🤖 AI Summary
This work addresses the limitations of monolithic large language models in diagnosing fine-grained, large-scale multi-class, and rare skin diseases—challenges arising from data sparsity and the lack of interpretability and traceability. To overcome these issues, we propose a multimodal collaborative multi-agent system that emulates the clinical workflow of dermatologists and introduces, for the first time, a self-evolving dermatological memory mechanism that transcends the constraints of static knowledge bases. By integrating multi-agent collaboration, multimodal alignment, and fine-grained classification, our approach achieves a 9.6% accuracy gain on DDI31 and a 13% improvement in weighted F1 score on Dermnet. It also significantly outperforms existing methods on a fine-grained dataset encompassing 498 disease classes and on a novel rare-disease benchmark comprising 564 samples across eight rare conditions, enabling transparent, trustworthy, and clinically viable dermatological diagnosis.
📝 Abstract
While recent advancements in Large Language Models have significantly advanced dermatological diagnosis, monolithic LLMs frequently struggle with fine-grained, large-scale multi-class diagnostic tasks and rare skin disease diagnosis owing to training data sparsity, while also lacking the interpretability and traceability essential for clinical reasoning.

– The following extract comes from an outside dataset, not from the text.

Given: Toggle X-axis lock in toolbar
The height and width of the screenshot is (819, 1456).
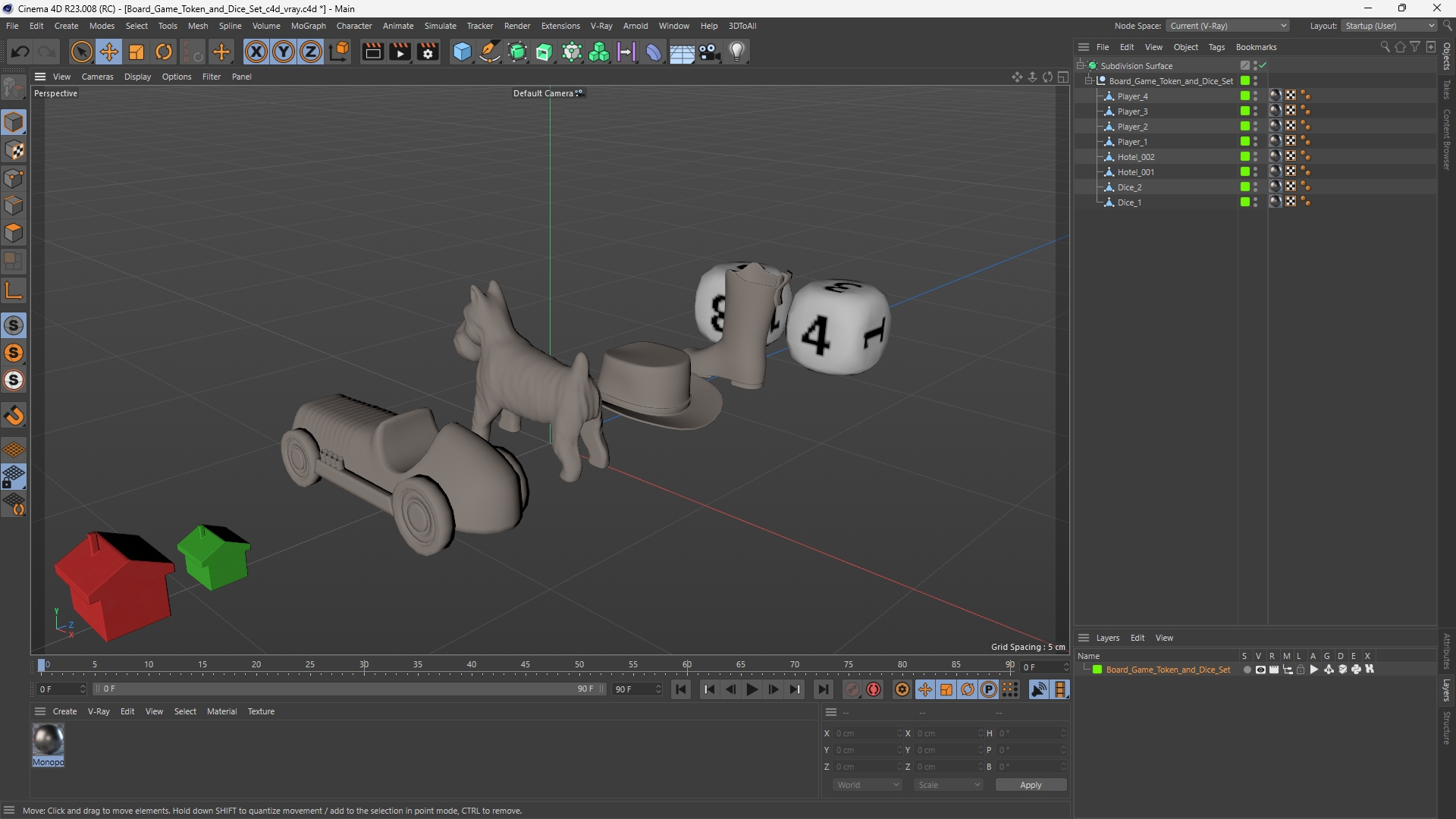Looking at the screenshot, I should coord(256,52).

Although multi-agent systems can offer more transparent and explainable diagnostics, existing frameworks are primarily concentrated on Visual Question Answering and conversational tasks, and their heavy reliance on static knowledge bases restricts adaptability in complex real-world clinical settings. Here, we present SkinGPT-X, a multimodal collaborative multi-agent system for dermatological diagnosis integrated with a self-evolving dermatological memory mechanism. By simulating the diagnostic workflow of dermatologists and enabling continuous memory evolution, SkinGPT-X delivers transparent and trustworthy diagnostics for the management of complex and rare dermatological cases. To validate the robustness of SkinGPT-X, we design a three-tier comparative experiment. First, we benchmark SkinGPT-X against four state-of-the-art LLMs across four public datasets, demonstrating its state-of-the-art performance with a +9.6% accuracy improvement on DDI31 and +13% weighted F1 gain on Dermnet over the state-of-the-art model. Second, we construct a large-scale multi-class dataset covering 498 distinct dermatological categories to evaluate its fine-grained classification capabilities. Finally, we curate the rare skin disease dataset, the first benchmark to address the scarcity of clinical rare skin diseases which contains 564 clinical samples with eight rare dermatological diseases. On this dataset, SkinGPT-X achieves a +9.8% accuracy improvement, a +7.1% weighted F1 improvement, a +10% Cohen's Kappa improvement.